REA seeks proposals that expand to the possibility of the guild as demonstrated and expressed in this poem. The guild needs bold co-imagining from its membership. If our work is to matter for the future, we must go courageously together. In order to broaden the imagination of our collective voices, first we must know a few things about ourselves. Therefore, the conference committee encourages proposals addressing the following three questions:
- The question of who: In your research and practice, who is religious education for? Who benefits from religious education? Be specific, explicit, and do not assume the rest of the membership knows who your work is for. We are an international guild with many different stakeholders from different types of institutions — places of worship, faith-based institutions, colleges and universities, NGO, and non-profit organizations. In this moment in time, who does religious education seek to serve? How does it transform local communities? What research is the most pressing for your context?
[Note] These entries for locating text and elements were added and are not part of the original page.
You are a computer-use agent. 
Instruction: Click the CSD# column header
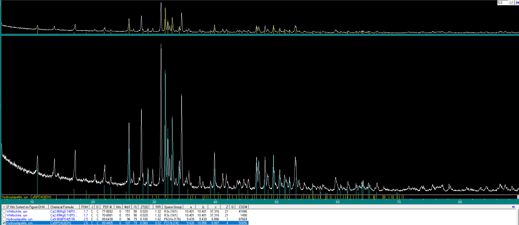[242, 207]
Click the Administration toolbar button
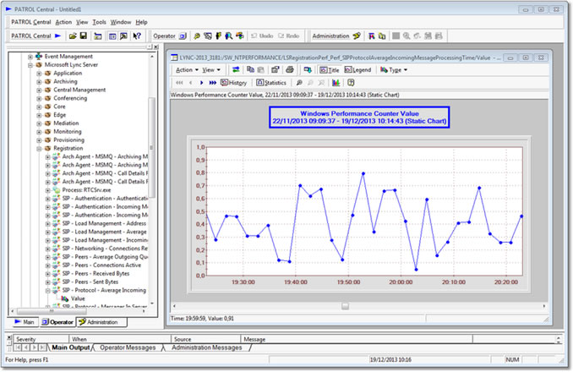The image size is (573, 372). (330, 36)
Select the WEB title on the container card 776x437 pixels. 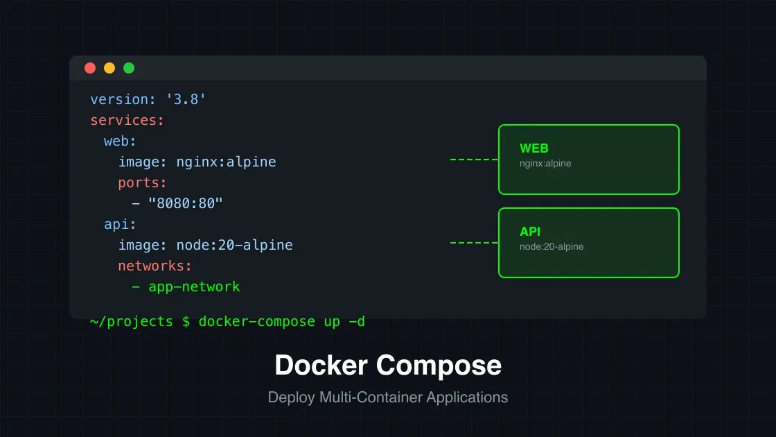tap(534, 148)
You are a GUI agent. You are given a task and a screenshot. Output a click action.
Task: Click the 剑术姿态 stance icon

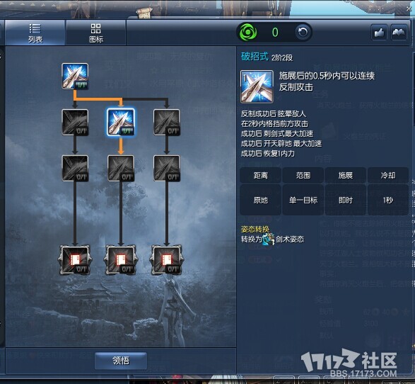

- The question of why: Why does religious education exist in your context? SImilar to who does the guild serve, why does religious education and the membership in the guild matter in your context? Why will it matter in the future? What is at stake if religious education is no longer the guild for your work? Why religious education and not another category of inquiry and practice?
- The question of the future: The year is 2100 and not a single one of us is an active member of the guild. What is the nature of our work? How do we gather? How do we share knowledge? What role does REA have in broader society? Be creative. Drawing inspiration from Octavia’s Brood, we spend our meetings, journal entries, papers, and time with colleagues imagining better worlds together. Take this opportunity to imagine boldly the future we have yet to live into. Take creative risk by not just engaging the who and why questions of the guild, but how! What forms will REA be celebrating in that moment?
These topics may seem broad. They are intentionally so. Here are a few considerations for your proposal.
- Co-Create. The committee will look favorably at submissions that are written by teams. They can be teams with partners you are very familiar with, or they could be written by someone from very different perspectives on the questions above.
- Make. Be creative. We are accepting proposals that are creative in their approach to research interest groups, collaborative papers sessions, and poster sessions. Plays, short fiction, art installations, liturgies, curriculums, articles, and other forms are encouraged for every level for every type of session.
- Poster Sessions: For 2022, we will be curating an art installation. Creative poster ideas will be part of that installation. If you have gifts or practice — related to REA — leveraging visual, mixed-media, performance, digital, three dimensional art, then we strongly encourage you to apply in the poster session category.
- Be bold. While the theme and suggested prompts are creative and broad in nature, be bold in your proposals. Empirical, theoretical, pedagogical, and artistic proposals are all strongly encouraged. We hope to celebrate bold visions of REA’s members.
- Honor ancestors. In your bold proposals, have a sense of what came before. Do your best to honor those who have laid the foundation upon which you now stand. Do not assume we know who your ancestors are or from what context your work generates from, and do not presume your context is the center of the guild. When we gather, our ancestors will meet and rejoice in our gathering.
- Resilience in dialogue. As stated in the poem, the guild seeks scholarship that creates boldly and generatively together. As a guild the stakes are high for very different members for a lot of different reasons. Please take this opportunity to celebrate your efforts to the guild, but do not presume they are the only valuable efforts among your peers. We have a variety of methods, approaches, and expressions of religious education within the guild. The theme is meant to be expansive enough to celebrate that diversity, as opposed to narrow its scope.
Through examining the who, our collective why, and imagining into the future, let us become good ancestors together.